Copy all records exactly, excluding images.

--

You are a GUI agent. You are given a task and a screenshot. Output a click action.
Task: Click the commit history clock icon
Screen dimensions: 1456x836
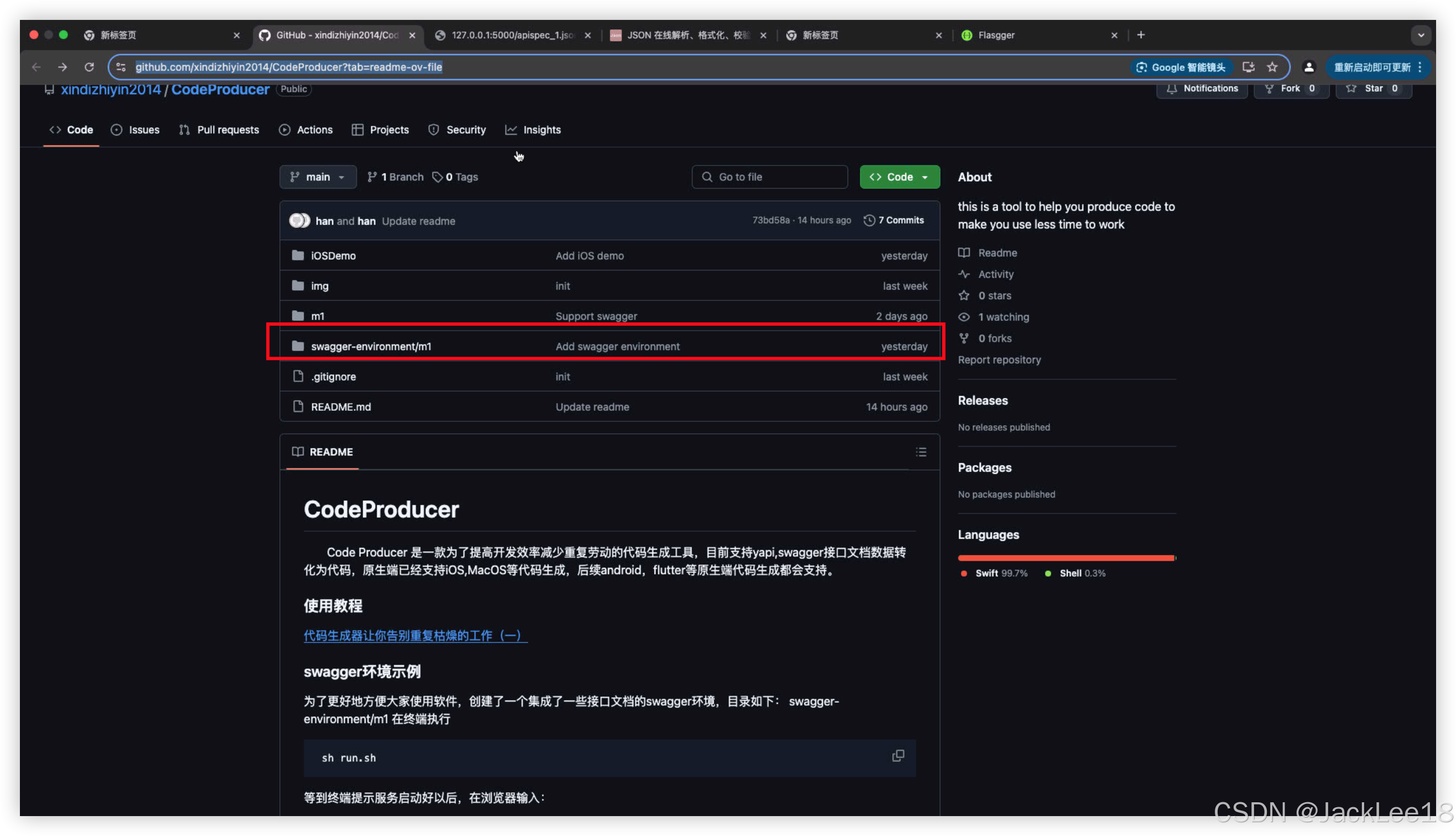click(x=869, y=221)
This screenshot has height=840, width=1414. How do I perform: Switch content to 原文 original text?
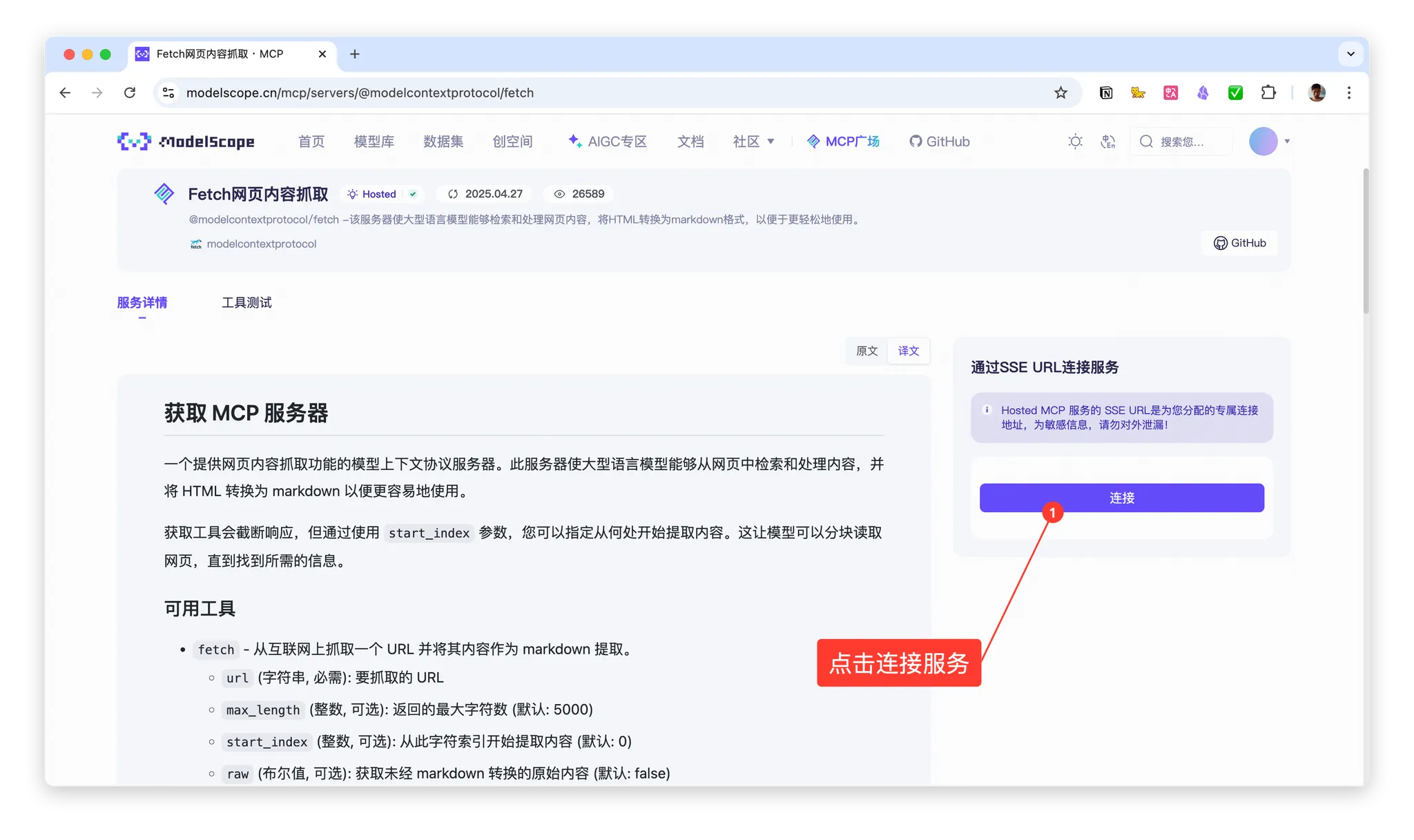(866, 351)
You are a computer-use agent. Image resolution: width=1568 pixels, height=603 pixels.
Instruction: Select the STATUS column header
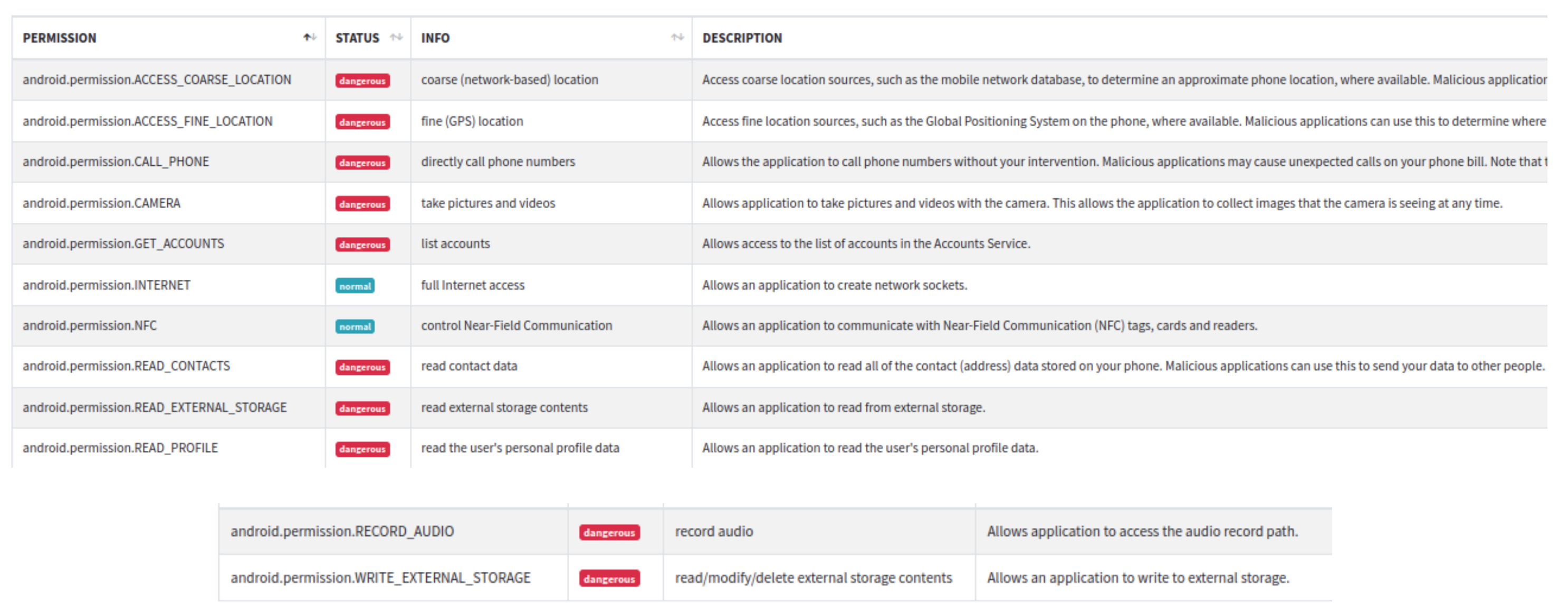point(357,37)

--

▶ Reply to the task
You are a GUI agent. You are given a task and a screenshot. Output a click action.
Task: Click the commit history clock icon
Screen dimensions: 1456x836
click(x=869, y=221)
This screenshot has height=840, width=1414. How do I perform: Switch content to 原文 original text?
(866, 351)
You are a computer-use agent. Image resolution: width=1568 pixels, height=603 pixels.
Instruction: Select the STATUS column header
point(357,37)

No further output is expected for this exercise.